After winning games against Baltimore and St. Louis, Seahawks fans have been debating whether they’d need to trade up to draft a quarterback of the future. The consensus appears to be that the top quarterbacks will be off the board if Seattle is picking in the 10-15 range. Last April’s draft provides two key examples why that may or may not be true.
Jake Locker wasn’t guaranteed a place in the top ten picks. A lot of people gave him a round two grade and I suspect opinion differed wildly within NFL front offices around the league. However, I always believed Locker would be seen as an ideal fit for Mike Shanahan and the offensive system he wanted to implement in Washington. I assumed that Locker would be available when the Redskins picked at #10 and made that projection in pretty much every mock draft I compiled. Locker working for Shanahan seemed like the ideal match. Draft day came around and Tennessee claimed Locker at #8, right under Washington’s nose.
That was a big surprise. Not just because Locker was considered a reach by many, but also because Blaine Gabbert – who was expected to be taken early – was still on the board. Still, what a consolation for Washington right? Wrong. Despite a huge quarterback need, the Redskins traded out of the top ten with Jacksonville, quite the statement on how they graded Gabbert. The trade from #15 to #10 by the Jaguars wasn’t too expensive, mainly because Washington was actively searching to move down. Would Shanahan have drafted Locker? Almost certainly in my view.
The Seahawks may well end up owning the #15 pick next April, like Jacksonville. There are two points I’m trying to make here:
#1 – Just because a team has a quarterback need, it doesn’t mean they’ll necessarily draft the next best quarterback on the board. It could be a scheme issue, it could be a bad review or even a nagging injury doubt. It could be a personality clash. A player who fits at one team won’t necessarily fit at another, as we saw with Jacksonville, Washington and Blaine Gabbert.
#2 – If trading up is unavoidable, it won’t necessarily cost the earth to make a deal. The Gabbert deal cost Jacksonville a second round pick. While losing a relatively high second rounder isn’t ideal for a team continuing a long term rebuild, it’s also a worthwhile gamble to try and solve a need at quarterback. The New York Jets made a similar move to acquire Mark Sanchez, so if the Seahawks look to make a deal next April there’s every chance it won’t be a blockbuster trade.
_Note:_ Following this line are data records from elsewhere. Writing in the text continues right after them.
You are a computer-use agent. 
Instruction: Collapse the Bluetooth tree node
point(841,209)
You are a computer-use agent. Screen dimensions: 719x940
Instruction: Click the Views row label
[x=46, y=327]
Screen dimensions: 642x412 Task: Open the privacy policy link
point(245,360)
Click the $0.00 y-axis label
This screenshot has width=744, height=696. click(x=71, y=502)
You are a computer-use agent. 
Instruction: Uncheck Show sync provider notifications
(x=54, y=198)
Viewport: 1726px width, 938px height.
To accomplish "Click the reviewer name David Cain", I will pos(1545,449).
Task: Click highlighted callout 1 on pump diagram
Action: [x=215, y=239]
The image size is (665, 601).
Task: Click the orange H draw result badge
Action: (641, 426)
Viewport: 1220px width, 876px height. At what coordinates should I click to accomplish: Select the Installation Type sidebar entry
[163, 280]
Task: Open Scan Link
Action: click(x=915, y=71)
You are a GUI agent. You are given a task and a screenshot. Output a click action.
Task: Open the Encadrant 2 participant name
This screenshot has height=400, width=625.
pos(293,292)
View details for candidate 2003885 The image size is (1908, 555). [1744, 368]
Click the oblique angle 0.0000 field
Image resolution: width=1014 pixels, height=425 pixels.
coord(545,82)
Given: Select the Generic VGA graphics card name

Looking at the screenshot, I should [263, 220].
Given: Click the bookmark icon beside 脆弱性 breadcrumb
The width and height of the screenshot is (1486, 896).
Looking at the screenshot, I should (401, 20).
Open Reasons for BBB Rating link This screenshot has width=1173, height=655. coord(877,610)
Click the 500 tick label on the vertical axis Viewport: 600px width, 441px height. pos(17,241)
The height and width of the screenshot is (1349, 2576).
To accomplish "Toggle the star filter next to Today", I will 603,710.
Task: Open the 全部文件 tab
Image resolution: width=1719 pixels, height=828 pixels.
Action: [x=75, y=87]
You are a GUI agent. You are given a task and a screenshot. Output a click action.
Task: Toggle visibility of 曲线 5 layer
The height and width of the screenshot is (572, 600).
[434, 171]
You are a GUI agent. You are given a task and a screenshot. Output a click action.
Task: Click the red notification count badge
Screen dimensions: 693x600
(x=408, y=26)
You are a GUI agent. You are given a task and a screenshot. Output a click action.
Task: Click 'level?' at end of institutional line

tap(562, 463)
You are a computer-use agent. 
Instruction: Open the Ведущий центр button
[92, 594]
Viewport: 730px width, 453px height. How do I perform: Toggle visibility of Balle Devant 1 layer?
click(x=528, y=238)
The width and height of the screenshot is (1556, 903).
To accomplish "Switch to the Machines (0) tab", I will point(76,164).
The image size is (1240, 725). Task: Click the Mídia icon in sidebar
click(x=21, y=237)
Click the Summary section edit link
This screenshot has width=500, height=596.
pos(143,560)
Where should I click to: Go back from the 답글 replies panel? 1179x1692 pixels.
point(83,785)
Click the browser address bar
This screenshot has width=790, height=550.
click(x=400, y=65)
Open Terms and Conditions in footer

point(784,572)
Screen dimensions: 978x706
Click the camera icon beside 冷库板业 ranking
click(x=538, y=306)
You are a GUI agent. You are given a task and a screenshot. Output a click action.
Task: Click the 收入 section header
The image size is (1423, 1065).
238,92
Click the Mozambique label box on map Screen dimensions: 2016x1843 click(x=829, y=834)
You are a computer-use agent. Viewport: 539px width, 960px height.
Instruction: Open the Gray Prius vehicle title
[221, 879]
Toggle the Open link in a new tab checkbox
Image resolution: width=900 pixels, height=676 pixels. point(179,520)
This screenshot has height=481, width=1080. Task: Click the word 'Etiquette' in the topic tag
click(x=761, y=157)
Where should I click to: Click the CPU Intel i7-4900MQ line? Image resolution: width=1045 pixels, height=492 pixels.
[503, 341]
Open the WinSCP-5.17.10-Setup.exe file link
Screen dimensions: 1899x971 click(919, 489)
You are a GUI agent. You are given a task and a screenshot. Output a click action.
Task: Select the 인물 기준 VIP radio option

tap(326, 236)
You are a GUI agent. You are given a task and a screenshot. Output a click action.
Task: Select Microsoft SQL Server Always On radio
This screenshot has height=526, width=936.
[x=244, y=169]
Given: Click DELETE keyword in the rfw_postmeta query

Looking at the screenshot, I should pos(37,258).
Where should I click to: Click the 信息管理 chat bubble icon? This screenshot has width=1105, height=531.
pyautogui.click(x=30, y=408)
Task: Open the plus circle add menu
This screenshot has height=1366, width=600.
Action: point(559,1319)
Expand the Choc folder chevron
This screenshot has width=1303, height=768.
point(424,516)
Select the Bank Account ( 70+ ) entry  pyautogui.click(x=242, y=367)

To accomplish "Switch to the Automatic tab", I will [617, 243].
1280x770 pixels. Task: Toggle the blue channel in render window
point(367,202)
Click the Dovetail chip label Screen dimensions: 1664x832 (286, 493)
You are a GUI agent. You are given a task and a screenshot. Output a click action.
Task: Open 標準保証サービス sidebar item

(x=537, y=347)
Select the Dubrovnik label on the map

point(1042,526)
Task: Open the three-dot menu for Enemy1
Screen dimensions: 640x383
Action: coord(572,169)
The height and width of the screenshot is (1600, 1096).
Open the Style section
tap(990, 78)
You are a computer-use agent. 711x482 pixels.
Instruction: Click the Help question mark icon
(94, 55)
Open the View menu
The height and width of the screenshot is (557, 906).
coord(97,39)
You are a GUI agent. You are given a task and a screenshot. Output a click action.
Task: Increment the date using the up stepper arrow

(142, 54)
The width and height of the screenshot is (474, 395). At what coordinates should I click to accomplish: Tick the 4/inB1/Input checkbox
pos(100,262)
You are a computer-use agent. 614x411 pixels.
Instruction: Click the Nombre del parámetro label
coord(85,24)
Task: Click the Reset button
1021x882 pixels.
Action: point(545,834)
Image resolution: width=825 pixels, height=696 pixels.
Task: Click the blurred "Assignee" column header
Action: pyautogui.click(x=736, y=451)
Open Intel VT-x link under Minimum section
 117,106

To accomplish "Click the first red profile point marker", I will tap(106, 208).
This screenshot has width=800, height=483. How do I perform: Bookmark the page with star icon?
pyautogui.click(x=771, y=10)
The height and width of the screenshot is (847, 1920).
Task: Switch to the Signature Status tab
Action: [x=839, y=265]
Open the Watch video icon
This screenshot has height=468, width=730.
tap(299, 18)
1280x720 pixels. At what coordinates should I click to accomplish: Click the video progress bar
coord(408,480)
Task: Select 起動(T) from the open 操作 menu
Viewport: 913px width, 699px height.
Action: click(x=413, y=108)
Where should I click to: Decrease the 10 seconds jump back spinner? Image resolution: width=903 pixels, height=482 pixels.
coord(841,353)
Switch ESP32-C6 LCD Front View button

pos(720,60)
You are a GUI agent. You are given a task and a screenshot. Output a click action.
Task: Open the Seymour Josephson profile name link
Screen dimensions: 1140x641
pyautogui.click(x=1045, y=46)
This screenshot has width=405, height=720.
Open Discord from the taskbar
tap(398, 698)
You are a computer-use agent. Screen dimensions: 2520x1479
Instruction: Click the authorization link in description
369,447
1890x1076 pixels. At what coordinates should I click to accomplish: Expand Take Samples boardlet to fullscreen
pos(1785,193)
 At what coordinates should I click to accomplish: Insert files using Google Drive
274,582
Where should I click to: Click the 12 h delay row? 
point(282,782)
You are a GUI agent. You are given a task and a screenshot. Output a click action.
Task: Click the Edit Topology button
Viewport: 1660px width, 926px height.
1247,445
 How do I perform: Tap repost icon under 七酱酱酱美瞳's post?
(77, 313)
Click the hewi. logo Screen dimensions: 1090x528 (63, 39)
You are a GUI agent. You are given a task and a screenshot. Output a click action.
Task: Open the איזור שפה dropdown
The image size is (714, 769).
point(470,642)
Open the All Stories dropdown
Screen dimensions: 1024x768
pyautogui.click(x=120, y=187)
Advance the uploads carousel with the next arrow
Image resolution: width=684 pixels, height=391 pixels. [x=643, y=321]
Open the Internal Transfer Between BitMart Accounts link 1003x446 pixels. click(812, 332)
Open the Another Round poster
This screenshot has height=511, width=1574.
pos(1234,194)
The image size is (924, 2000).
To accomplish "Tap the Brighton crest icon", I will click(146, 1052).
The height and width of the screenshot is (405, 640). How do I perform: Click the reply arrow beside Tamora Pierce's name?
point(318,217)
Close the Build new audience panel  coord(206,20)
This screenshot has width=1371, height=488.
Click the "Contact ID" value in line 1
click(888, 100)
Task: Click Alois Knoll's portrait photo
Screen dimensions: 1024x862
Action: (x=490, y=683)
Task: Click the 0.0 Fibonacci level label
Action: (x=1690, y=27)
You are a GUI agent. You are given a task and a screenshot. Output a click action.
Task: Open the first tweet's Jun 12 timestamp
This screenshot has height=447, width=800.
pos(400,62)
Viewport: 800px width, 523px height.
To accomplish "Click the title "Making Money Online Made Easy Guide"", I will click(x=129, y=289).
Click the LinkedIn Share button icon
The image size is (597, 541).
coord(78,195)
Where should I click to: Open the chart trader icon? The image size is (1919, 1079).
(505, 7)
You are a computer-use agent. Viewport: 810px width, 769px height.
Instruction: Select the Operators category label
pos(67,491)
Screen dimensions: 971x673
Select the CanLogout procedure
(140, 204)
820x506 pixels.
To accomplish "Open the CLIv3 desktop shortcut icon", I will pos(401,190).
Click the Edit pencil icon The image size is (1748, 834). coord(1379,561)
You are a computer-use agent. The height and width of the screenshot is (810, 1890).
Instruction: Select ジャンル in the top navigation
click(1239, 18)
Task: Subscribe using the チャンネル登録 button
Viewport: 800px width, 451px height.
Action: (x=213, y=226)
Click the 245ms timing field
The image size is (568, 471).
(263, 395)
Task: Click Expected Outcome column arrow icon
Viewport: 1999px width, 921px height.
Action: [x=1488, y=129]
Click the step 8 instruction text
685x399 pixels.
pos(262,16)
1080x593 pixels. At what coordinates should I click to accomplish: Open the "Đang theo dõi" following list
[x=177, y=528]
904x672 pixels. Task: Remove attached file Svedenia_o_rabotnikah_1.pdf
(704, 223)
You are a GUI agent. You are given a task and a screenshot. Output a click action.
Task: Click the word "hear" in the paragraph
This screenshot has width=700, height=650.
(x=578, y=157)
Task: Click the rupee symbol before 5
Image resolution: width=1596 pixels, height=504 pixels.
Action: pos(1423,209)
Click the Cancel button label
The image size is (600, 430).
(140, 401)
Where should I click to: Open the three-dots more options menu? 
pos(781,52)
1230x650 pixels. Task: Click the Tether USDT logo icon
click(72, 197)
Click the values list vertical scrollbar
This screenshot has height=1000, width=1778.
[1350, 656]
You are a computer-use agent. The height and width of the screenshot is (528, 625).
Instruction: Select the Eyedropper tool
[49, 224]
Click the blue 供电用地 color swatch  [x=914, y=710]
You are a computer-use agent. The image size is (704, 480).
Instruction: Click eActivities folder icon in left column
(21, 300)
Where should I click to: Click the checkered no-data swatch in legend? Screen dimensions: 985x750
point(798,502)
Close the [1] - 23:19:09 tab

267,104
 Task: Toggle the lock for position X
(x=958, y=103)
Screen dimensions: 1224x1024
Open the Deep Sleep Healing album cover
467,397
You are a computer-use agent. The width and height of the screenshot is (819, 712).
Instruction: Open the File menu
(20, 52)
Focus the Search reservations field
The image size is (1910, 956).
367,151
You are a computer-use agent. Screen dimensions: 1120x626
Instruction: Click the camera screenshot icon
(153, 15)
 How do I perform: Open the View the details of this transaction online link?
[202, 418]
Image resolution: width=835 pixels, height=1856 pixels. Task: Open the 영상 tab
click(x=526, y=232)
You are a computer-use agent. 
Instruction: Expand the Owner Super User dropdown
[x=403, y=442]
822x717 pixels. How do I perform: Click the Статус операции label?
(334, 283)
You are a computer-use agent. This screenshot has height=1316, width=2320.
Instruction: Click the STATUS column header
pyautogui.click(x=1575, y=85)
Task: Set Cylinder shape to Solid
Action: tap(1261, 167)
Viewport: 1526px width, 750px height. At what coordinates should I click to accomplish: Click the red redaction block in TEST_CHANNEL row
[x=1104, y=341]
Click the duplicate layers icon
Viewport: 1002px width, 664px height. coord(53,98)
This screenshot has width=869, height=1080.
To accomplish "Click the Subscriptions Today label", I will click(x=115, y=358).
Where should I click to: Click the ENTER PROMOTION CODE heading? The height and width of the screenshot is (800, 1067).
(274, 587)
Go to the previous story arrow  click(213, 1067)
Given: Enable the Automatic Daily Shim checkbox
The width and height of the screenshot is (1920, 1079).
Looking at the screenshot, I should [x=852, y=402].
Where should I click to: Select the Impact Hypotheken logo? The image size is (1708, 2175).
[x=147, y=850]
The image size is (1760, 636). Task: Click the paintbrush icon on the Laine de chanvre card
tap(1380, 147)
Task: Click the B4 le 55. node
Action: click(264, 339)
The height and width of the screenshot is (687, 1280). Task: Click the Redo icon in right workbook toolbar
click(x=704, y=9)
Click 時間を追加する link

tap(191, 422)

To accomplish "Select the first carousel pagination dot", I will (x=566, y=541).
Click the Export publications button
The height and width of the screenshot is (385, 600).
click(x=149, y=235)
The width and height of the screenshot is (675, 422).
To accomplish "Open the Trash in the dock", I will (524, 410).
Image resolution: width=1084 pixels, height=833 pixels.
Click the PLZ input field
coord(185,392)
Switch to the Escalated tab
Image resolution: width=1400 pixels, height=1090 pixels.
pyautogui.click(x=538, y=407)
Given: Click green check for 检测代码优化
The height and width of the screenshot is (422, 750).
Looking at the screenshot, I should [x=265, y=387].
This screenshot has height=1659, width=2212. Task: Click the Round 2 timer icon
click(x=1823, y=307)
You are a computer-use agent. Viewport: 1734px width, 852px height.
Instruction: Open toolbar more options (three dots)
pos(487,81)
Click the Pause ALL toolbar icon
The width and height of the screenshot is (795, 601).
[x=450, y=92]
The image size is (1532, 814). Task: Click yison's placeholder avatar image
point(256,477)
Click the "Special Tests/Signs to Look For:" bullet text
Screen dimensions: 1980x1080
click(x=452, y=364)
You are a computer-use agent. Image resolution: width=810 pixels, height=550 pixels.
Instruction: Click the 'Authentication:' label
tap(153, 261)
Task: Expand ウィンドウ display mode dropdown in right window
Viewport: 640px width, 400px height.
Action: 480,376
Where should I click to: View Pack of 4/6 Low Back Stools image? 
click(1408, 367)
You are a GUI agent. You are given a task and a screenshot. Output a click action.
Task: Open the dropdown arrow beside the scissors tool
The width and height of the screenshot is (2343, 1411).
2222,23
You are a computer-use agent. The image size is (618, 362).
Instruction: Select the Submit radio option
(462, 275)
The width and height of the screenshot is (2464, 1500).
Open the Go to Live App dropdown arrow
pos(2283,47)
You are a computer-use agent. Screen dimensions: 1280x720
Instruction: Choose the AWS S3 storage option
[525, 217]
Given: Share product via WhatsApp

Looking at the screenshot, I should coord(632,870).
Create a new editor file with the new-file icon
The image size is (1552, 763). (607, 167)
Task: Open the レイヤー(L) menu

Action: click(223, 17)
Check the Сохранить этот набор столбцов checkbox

In my updated mock to be published tomorrow, I’m going to look at this situation closely. Coaches view players differently – I understand the Seahawks had Gabbert ranked #1 on their board of quarterbacks this year, but Jake Locker was only at #6 behind players like Colin Kaepernick and Andy Dalton. Washington clearly had a different view on Gabbert, but probably felt more positive about Locker. If the two teams are competing for quarterbacks in the off-season, it’s quite possible they’ll be targeting completely different players. When you also factor in how refined Mike Holmgren’s gradings are for quarterbacks and the unknown future in Miami, it could be that the Seahawks face little competition for ‘their‘ guy.
Some would argue that’s wishful thinking, but it could be reality. The Seahawks might not actually have to do anything to draft the quarterback they want to lead this team, because the teams involved could be looking at different players, maybe even in different rounds. It’s not beyond the realms of possibility some teams will use Cincinnati as a role model, drafting an offensive playmaker or lineman in round one and looking at second tier quarterbacks later. Perhaps that’s the approach Seattle will take?